*Goal*
Reproduce the data verbatim from the line containing "Task: Click the 95%" through the end of the data, including both ends, and omit the pictures.

▽

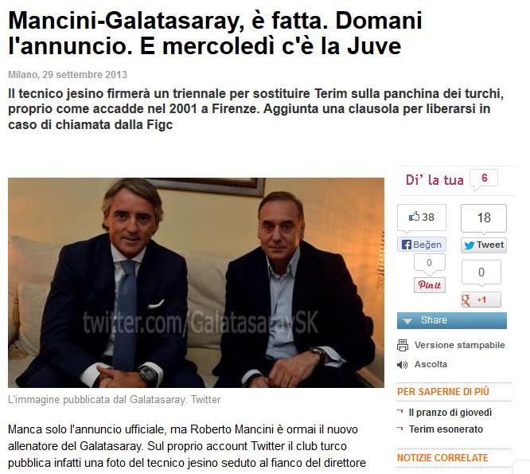530x474 pixels.
Task: Click the Facebook like count bubble showing 38
Action: [x=422, y=217]
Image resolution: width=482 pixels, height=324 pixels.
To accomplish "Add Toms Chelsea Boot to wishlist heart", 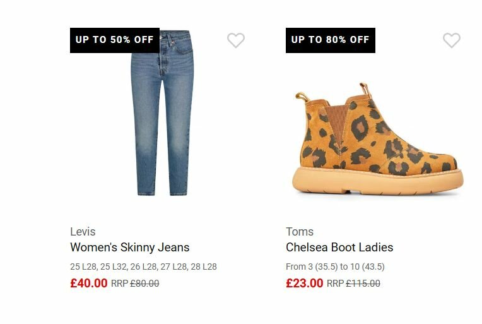I will click(x=452, y=40).
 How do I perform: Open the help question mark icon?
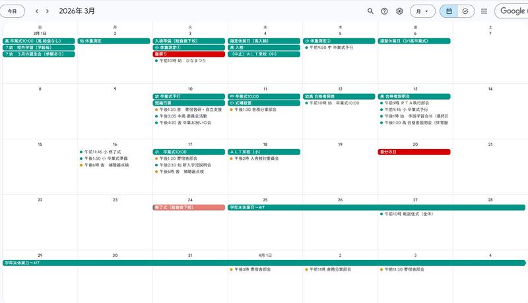(x=385, y=11)
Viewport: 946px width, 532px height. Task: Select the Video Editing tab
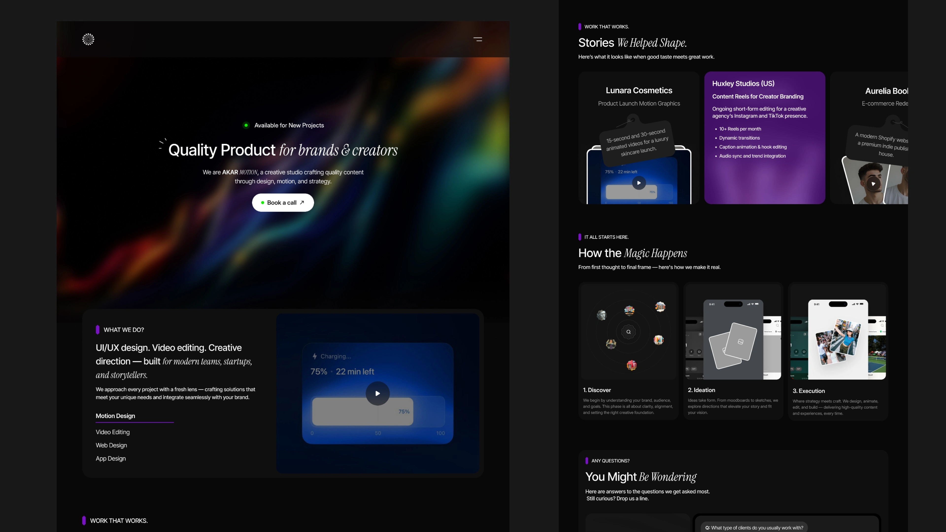(x=112, y=432)
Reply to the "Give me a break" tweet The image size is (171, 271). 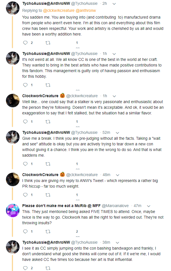(x=25, y=164)
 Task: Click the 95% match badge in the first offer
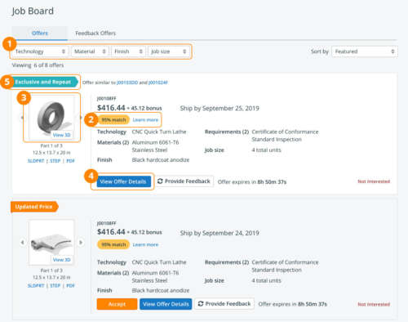tap(113, 120)
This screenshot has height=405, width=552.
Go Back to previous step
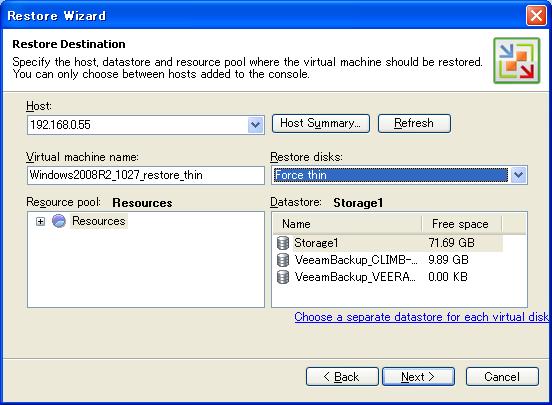[x=342, y=377]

△

*Solution to this task*
 Task: Click the 95% match badge in the first offer
tap(113, 120)
This screenshot has height=405, width=552.
Go Back to previous step
[x=342, y=377]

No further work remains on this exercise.